Task objective:
Each line from the one holding "The image size is (1368, 896)." through the end of the records should be returned exactly, while pictures are skipped.

Provided information:
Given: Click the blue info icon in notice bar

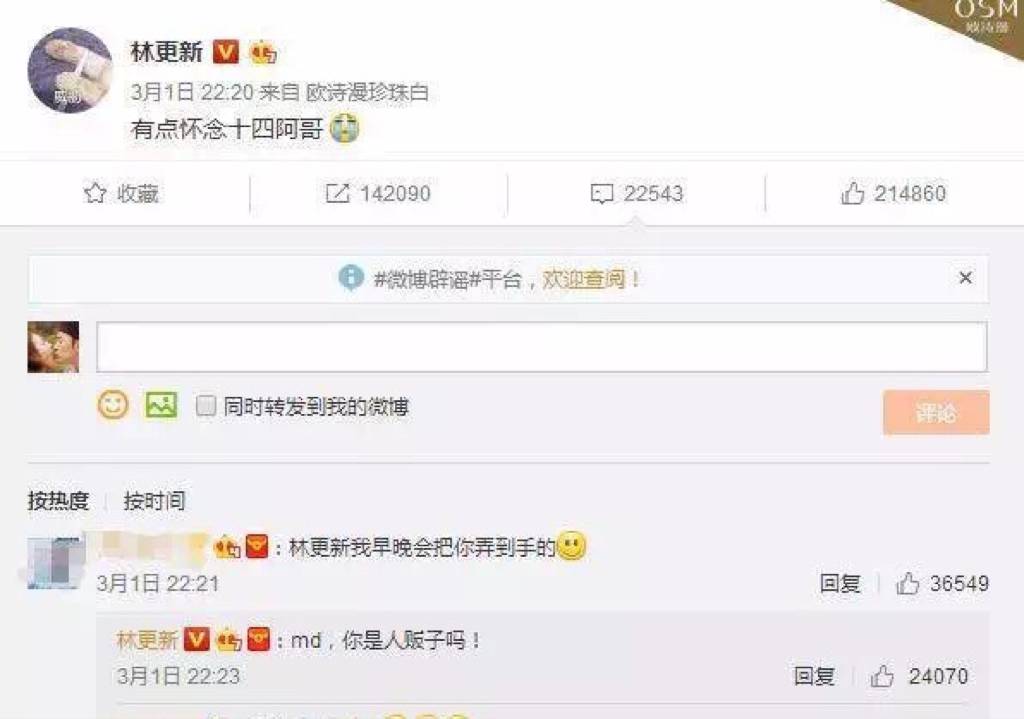Looking at the screenshot, I should coord(351,278).
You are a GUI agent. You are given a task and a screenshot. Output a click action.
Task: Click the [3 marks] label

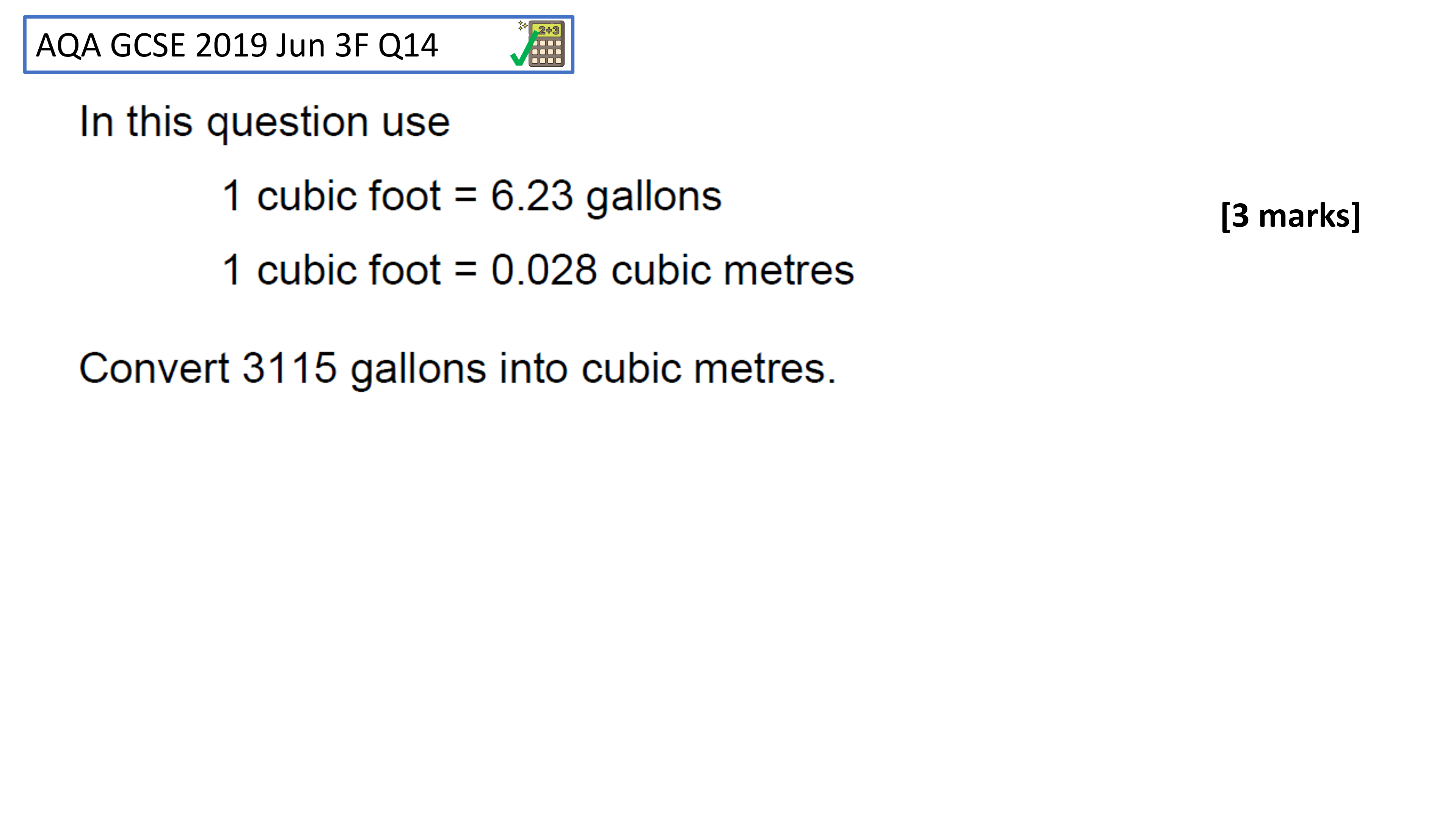click(1290, 215)
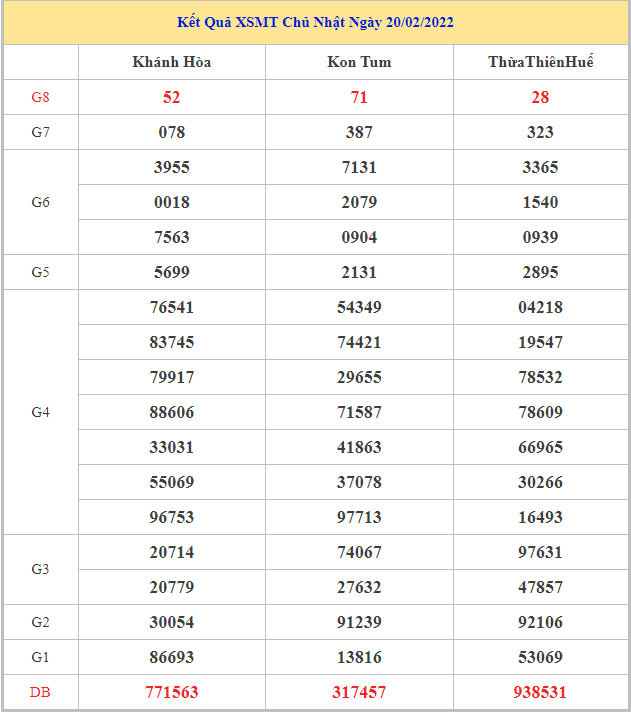
Task: Select the G5 result 5699
Action: click(x=172, y=272)
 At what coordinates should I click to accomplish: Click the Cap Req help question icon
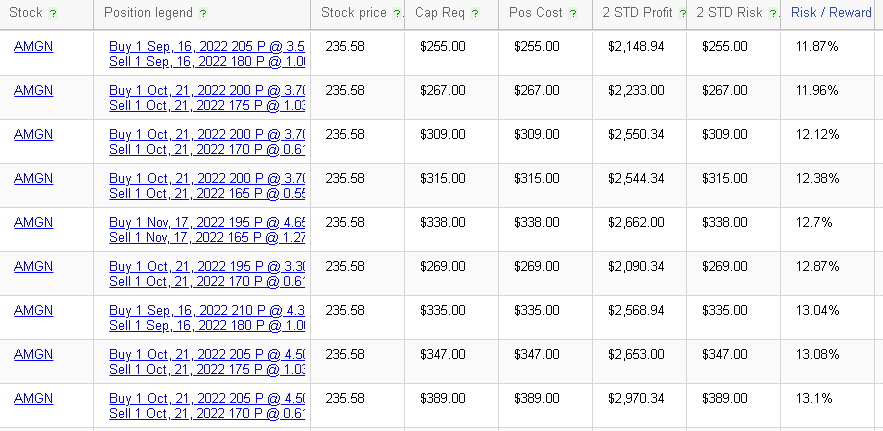[475, 14]
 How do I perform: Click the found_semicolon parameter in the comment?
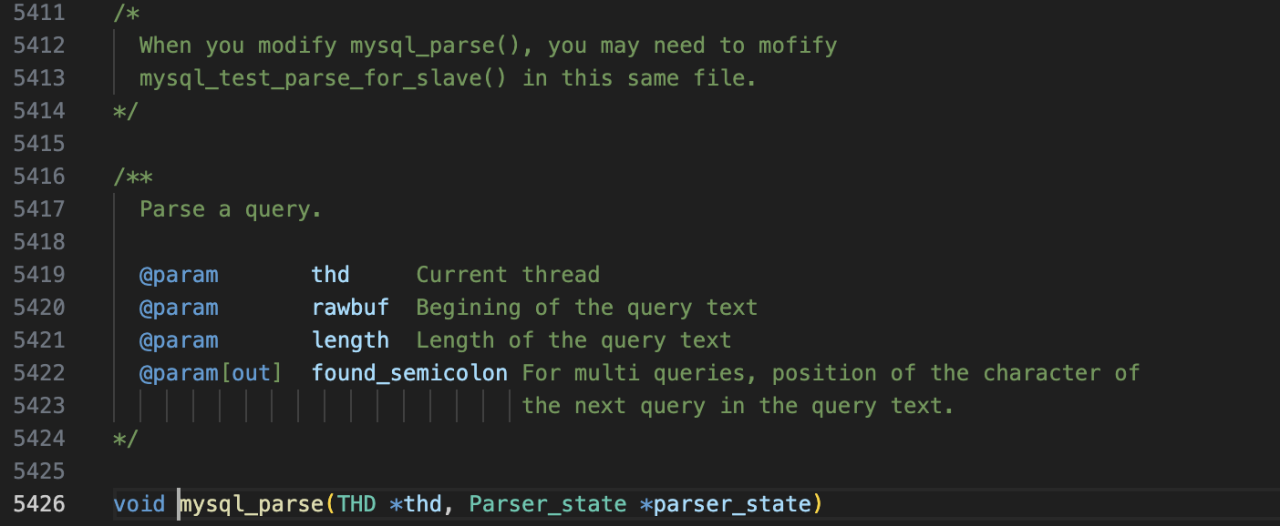tap(409, 373)
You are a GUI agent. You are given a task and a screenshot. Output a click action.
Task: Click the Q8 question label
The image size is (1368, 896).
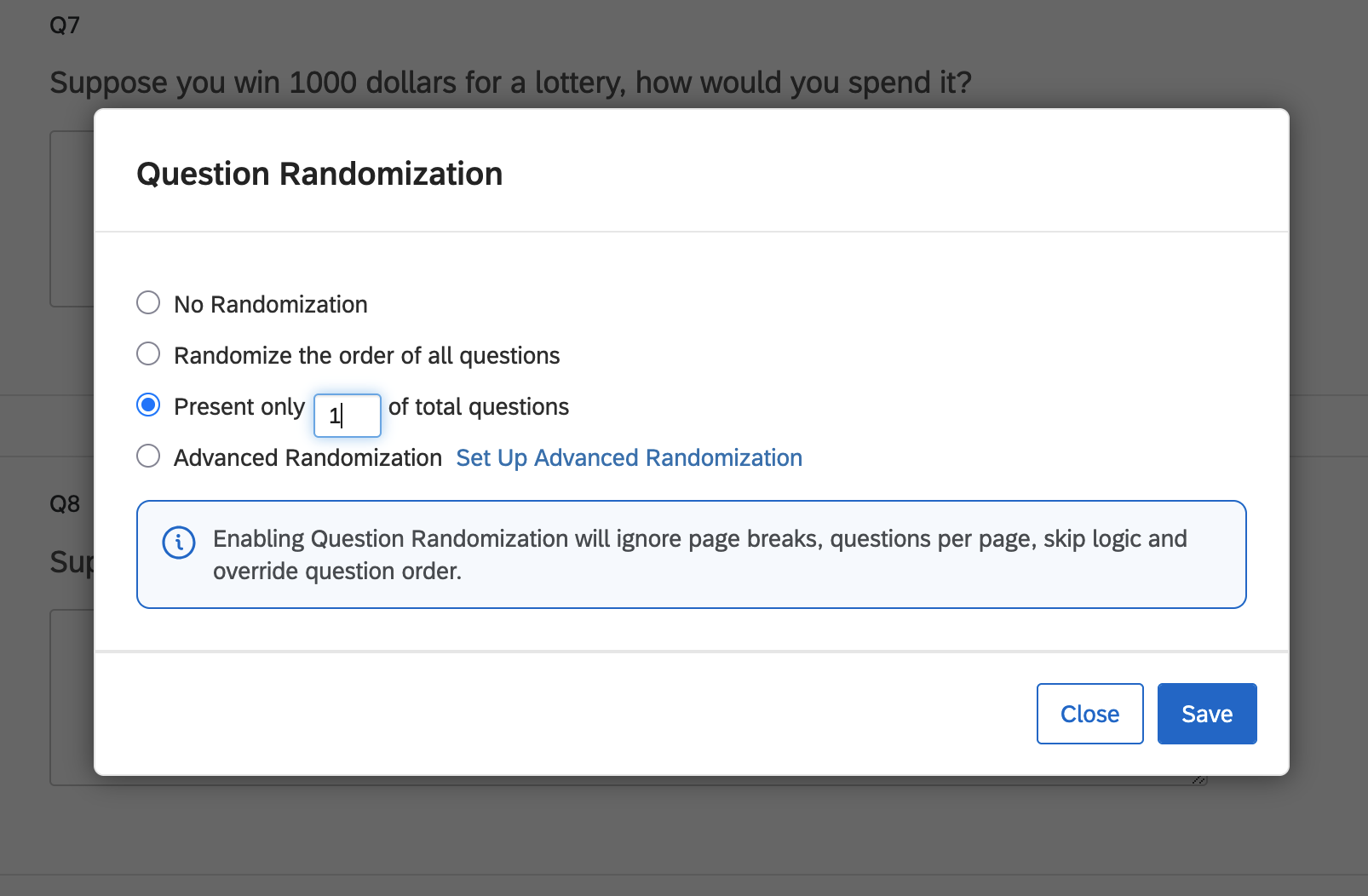pos(65,504)
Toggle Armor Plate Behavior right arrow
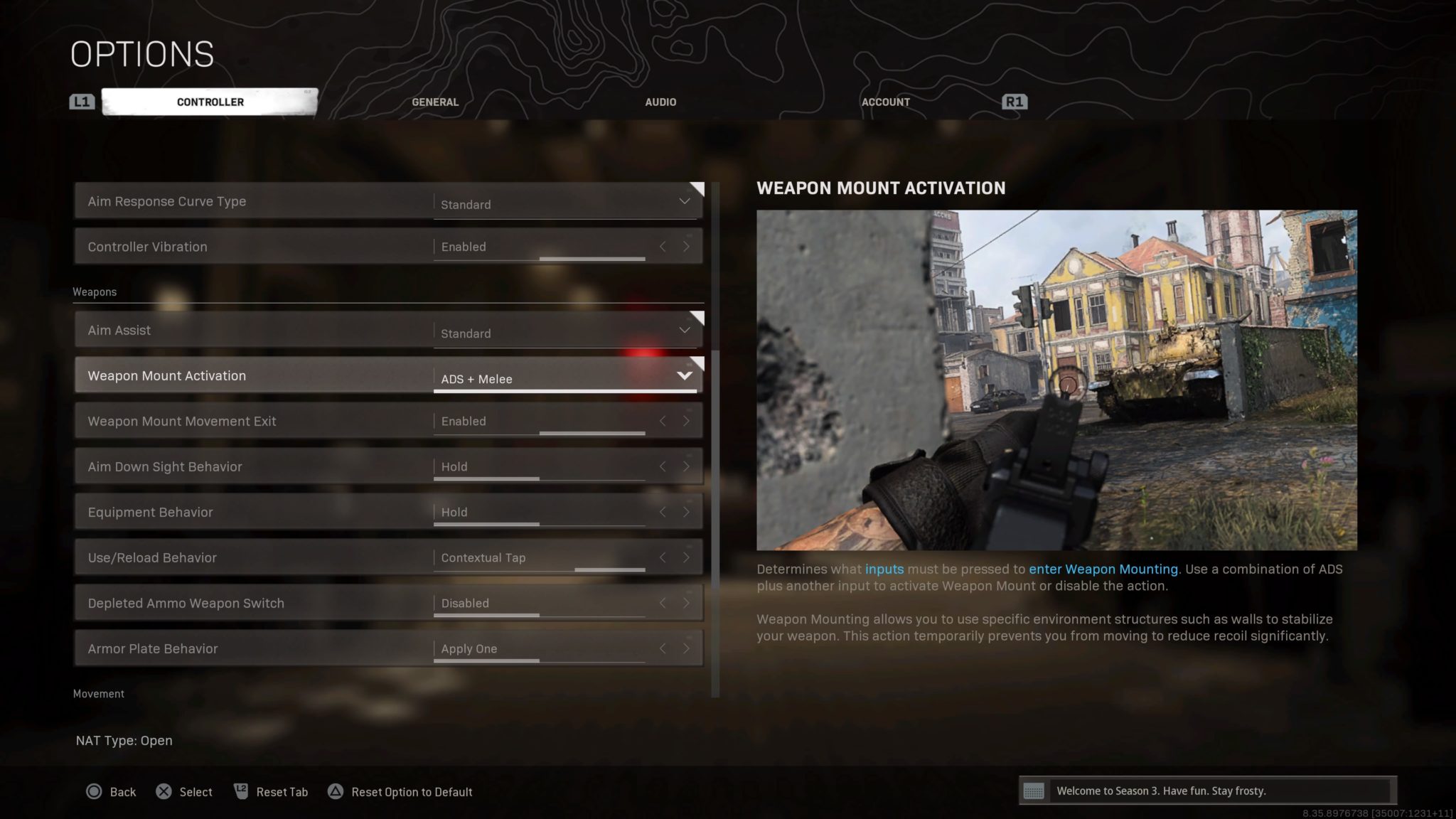Screen dimensions: 1456x819 click(686, 648)
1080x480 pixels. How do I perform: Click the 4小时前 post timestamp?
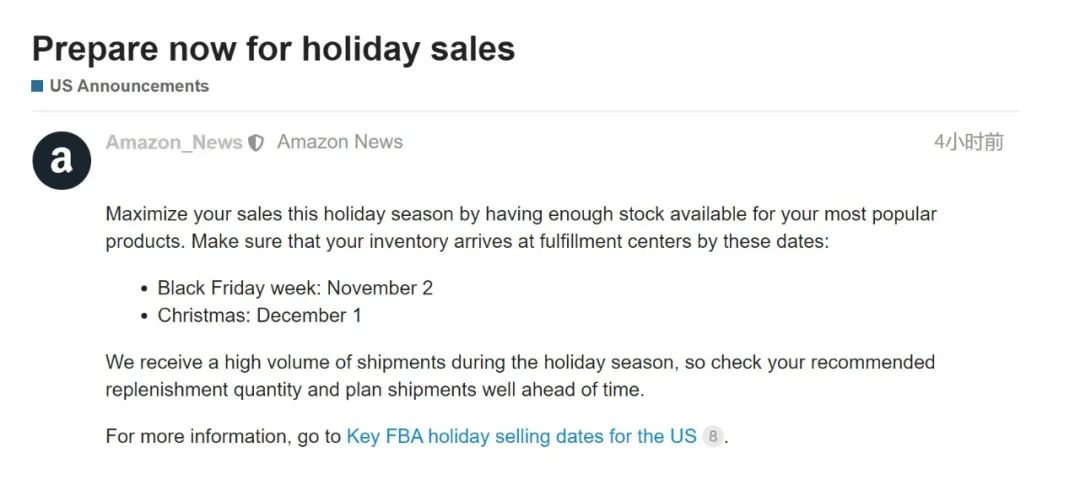[968, 143]
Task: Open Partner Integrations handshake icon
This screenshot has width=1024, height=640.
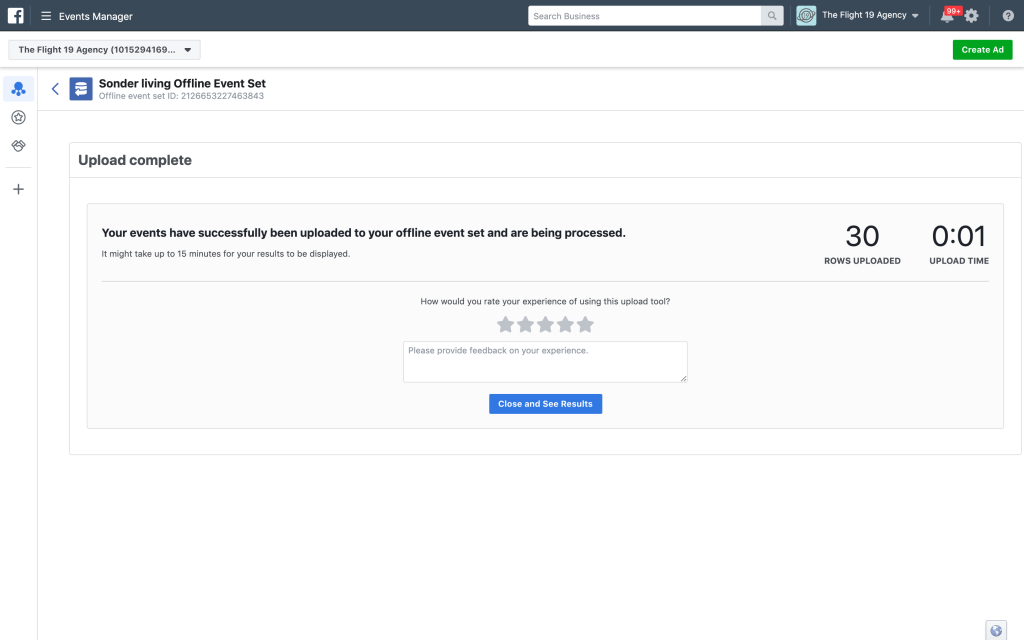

Problem solution:
The image size is (1368, 896).
pos(65,504)
Toggle Armor Plate Behavior right arrow
Screen dimensions: 1456x819 click(686, 648)
1080x480 pixels. How do I perform: Click the 4小时前 post timestamp?
[968, 143]
Task: Open Partner Integrations handshake icon
This screenshot has width=1024, height=640.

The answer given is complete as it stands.